Oh crap--I forgot to go to Bouchercon. Well, see you at ThrillerFest, then.

Amy said...

Joe,
You make good points here, and certainly you don't want to burn yourself out.

I think you are missing something, though. You are as good a teacher and speaker as you are a writer, and that is not something all authors can say. Did you notice how you mention that several newbies asked you about query letters? Why were there no panels on this topic?

I enjoyed Bouchercon. I have moderated and spoken on many panels at conferences about teen things, and this was one of the best groups I've had. (It included Stacey who commented above here.) I was 'conferenced out' after a bit though and was going to murder the next person who explained at length why their series is not 'cozy'.

The panels that do best, like blogs, are ones with a unique point to them. Laura Lippman said she loves talking about the Crime Lab Project because it gives her more to say than just talking about herself and her books.

You are very good at writing and teaching live about getting into the business. You have a valuable angle other than talking about your books that folks obviously want to hear.

While I think taking a break is never a bad thing, I hope you will continue to find ways to teach - through here and even local conferences where you won't have to stay overnight.

Mark said...

Ah, just trying to avoid Anchorage? You can go to ThrillerFest in July and visit your agent and publisher at the same time.

Best,
Mark Terry
www.markterrybooks.com

Tasha Alexander said...

Joe, it was great to see you this weekend! I don't know what I would've done if you hadn't let me crash on the Governor's Club couch Friday afternoon. :)

AND you're a fabulous bartender!

Rob Gregory Browne said...

Joe, it was good seeing you and I especially enjoyed your panel presentation on marketing. As I said at Lee's party, you are a master.

Sorry to hear you're cutting back, but I can clearly understand why.

Marti said...

I've never been to a conference, so I can't make any judegments. I'm sure you make a lot of valid points about expense and overexposure, but I bet you'd be sorely missed.

Alexandra Sokoloff said...

Thanks so much for the bartending, baby - AND the Prufrock. Highlight of BCon, I'm telling you - and I'd be sad not to see your face at at least five or six of these a year.

XX

Trish Ryan said...

You're right - absence makes the heart grow fonder. Better to be missed than to be omnipresent.
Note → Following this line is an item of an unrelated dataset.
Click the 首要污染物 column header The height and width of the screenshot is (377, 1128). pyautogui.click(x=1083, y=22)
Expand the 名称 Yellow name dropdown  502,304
Perhaps you can style your sabbatical after Celine Dion - take the year off, then drive your Suzuki into the desert to set up the first open every night writers' conferece Vegas has ever seen. People will come from far and wide to hear you read a chapter or two, share your pearls of wisdom, and perhaps belt out the chorus to that Titanic song and beat your chest with passion.
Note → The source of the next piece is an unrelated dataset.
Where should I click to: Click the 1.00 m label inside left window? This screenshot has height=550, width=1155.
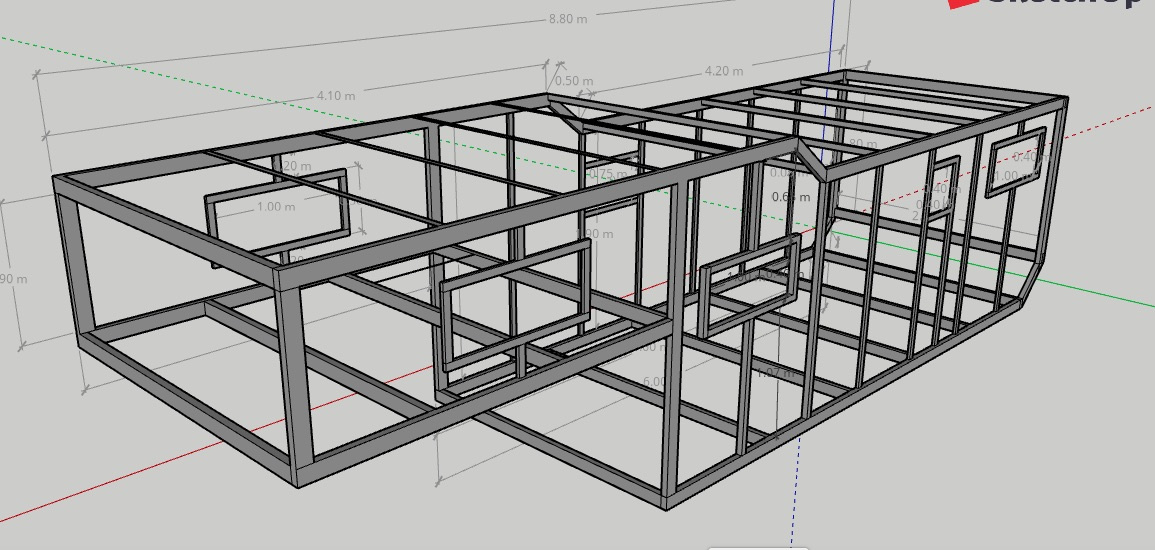tap(275, 207)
Just something to think about if you want to keep people talking...

David J. Montgomery said...

I think it can be useful to authors to skip a conference every few years. I just wouldn't recommend they skip them every year.

This is especially true when the conference is 5000 miles away.

I actually didn't miss being at Bouchercon this year, although it would have been nice to see everyone.

Douglas V. Gibbs said...

I'm going to my first bookfest on October 14th, and my first conference (La Jolla Writers Conference in San Diego) on October 20-22. Thanks to your advice, Joe, I feel like I am going well equipped.

anne frasier said...

joe, i'm especially happy to have witnessed the duet.

my ears quit bleeding fairly quickly. really.

Creatively Self-Employed said...

great point. i've never been to a conference and while they may be useful, i can network with others just fine on my own. plus, i'm more of a copywriter, so i network for clients.

now, as a new author, who knows--i may attend.